It was just one play in a practice that some day may mean nothing at all. But when Donovan McNabb dropped back three steps and lofted a fade pass into the left corner of the end zone to Hank Baskett, who leaped high and made the catch for the touchdown, well, it felt different. It felt new. It felt like the Eagles offense as it is being sculpted for 2008 is going to have more zig and zag to it than in past seasons.
"I'm just glad they have the confidence in me to call that play and to keep giving me a chance to make the catch," said Baskett, who enjoyed a week of making catches up, up and over defensive backs. "It's there if we want to use it this year."
Two weeks into training camp and it seems a lot of things are there if the Eagles want to use them.
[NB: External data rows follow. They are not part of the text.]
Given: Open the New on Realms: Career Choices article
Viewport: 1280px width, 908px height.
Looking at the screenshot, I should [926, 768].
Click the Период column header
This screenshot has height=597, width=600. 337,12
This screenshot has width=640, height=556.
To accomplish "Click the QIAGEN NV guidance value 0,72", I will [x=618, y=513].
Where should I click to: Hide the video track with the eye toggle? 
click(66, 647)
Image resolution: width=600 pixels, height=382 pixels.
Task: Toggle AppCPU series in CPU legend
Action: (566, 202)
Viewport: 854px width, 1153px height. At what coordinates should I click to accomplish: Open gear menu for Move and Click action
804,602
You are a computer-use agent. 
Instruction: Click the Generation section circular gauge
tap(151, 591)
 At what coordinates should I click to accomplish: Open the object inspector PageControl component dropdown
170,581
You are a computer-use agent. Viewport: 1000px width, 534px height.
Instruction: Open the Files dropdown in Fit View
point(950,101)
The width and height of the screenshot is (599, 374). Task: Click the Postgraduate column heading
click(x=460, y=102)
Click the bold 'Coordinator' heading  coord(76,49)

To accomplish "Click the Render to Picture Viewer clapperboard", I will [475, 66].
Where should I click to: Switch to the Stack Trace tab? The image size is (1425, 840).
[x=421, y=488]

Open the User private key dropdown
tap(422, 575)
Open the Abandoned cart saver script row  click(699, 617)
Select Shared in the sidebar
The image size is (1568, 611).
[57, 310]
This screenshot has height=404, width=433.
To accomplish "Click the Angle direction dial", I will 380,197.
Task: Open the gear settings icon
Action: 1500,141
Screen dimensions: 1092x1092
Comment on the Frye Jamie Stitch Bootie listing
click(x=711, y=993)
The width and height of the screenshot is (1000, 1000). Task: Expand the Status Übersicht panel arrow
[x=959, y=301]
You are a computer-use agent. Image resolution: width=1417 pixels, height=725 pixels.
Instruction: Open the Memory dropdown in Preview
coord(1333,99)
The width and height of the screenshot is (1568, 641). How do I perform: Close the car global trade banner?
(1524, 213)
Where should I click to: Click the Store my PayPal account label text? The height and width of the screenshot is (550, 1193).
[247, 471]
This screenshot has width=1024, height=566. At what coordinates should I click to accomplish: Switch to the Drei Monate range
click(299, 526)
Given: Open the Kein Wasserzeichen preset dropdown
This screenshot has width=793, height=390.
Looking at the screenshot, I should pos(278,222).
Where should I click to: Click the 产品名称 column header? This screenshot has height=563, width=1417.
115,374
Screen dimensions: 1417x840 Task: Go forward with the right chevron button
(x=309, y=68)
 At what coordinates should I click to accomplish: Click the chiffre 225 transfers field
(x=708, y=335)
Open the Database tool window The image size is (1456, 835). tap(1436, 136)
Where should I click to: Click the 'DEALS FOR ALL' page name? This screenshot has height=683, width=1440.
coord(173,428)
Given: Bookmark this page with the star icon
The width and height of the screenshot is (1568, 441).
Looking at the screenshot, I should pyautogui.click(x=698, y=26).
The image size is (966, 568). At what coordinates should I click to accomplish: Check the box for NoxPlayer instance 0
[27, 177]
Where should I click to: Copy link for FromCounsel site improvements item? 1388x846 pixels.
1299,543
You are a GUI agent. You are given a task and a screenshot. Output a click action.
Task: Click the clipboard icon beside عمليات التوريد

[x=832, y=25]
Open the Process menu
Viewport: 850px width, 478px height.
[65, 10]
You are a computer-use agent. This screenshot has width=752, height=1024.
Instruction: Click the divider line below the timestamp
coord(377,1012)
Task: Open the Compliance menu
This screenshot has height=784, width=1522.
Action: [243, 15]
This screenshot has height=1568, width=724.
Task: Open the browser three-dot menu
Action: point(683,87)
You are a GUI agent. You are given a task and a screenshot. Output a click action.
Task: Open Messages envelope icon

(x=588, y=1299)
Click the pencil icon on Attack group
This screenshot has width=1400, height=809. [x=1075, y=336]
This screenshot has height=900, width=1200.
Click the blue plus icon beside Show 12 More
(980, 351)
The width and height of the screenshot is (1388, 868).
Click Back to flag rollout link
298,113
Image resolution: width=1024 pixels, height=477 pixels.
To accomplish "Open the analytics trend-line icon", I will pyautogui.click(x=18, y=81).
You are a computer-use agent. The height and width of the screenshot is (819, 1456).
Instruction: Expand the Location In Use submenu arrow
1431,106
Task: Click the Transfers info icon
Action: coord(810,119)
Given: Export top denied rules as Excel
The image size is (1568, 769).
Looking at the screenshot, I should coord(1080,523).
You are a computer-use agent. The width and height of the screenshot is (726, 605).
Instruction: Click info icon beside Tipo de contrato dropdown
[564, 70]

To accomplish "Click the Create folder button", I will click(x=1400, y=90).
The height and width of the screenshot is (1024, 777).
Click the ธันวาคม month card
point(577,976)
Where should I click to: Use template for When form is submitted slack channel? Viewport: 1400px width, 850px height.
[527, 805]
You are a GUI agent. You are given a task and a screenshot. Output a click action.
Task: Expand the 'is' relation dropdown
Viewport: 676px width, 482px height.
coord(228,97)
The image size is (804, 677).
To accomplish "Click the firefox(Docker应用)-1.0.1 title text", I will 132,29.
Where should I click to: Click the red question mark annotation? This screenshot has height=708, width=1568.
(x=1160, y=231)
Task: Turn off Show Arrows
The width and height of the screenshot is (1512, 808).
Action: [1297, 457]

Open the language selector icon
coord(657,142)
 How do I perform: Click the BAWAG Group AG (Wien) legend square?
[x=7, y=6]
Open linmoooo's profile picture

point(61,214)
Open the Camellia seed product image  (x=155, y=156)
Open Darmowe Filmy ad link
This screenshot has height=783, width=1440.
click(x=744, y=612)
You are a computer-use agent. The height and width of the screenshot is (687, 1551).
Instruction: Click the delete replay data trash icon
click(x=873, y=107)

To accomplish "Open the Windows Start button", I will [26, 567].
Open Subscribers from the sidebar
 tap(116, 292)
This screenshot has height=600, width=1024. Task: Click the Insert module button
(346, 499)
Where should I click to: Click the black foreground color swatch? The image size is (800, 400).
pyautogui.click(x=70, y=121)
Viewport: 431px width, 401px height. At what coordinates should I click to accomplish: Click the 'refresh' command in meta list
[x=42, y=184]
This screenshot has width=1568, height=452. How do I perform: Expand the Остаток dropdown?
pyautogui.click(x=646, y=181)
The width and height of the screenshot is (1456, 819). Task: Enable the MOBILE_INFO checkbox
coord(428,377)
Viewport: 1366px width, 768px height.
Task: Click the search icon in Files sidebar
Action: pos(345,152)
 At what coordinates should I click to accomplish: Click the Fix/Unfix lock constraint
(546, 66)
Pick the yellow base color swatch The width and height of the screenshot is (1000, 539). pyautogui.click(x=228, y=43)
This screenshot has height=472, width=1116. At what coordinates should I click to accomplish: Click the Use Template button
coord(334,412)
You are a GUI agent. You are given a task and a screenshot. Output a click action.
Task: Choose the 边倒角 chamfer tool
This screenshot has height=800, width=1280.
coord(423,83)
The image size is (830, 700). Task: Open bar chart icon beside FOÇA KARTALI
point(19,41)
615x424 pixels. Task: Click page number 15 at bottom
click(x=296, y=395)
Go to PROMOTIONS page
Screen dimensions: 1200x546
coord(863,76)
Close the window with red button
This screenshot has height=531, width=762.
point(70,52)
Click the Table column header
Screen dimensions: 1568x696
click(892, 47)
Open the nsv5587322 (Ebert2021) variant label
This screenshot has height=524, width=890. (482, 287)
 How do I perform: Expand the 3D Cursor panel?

Every day the offense shows something new, a different twist to a playbook that has been in place since Andy Reid's hiring in 1999.
The scrutiny of the offense is going to continue until the team gets back to its dominating ways of the early to mid 2000s, when the Eagles attacked defenses by run or by pass, by short move-the-chains completions and by down-the-field bombs. The prevailing question for many is this: Do the Eagles have enough weapons offensively to win the Super Bowl?
Only the season can answer that question. But to this point in training camp, the coaches like what they have seen. The offense has shown the kind of X's and O's flexibility that creates favorable matchups all over the field. The additions of running back/receiver Lorenzo Booker and wide receiver DeSean Jackson give the offense much, much more speed, and offensive coordinator Marty Mornhinweg is excited to find out how much he can utilize the two in the variety of personnel packages the team runs on the field.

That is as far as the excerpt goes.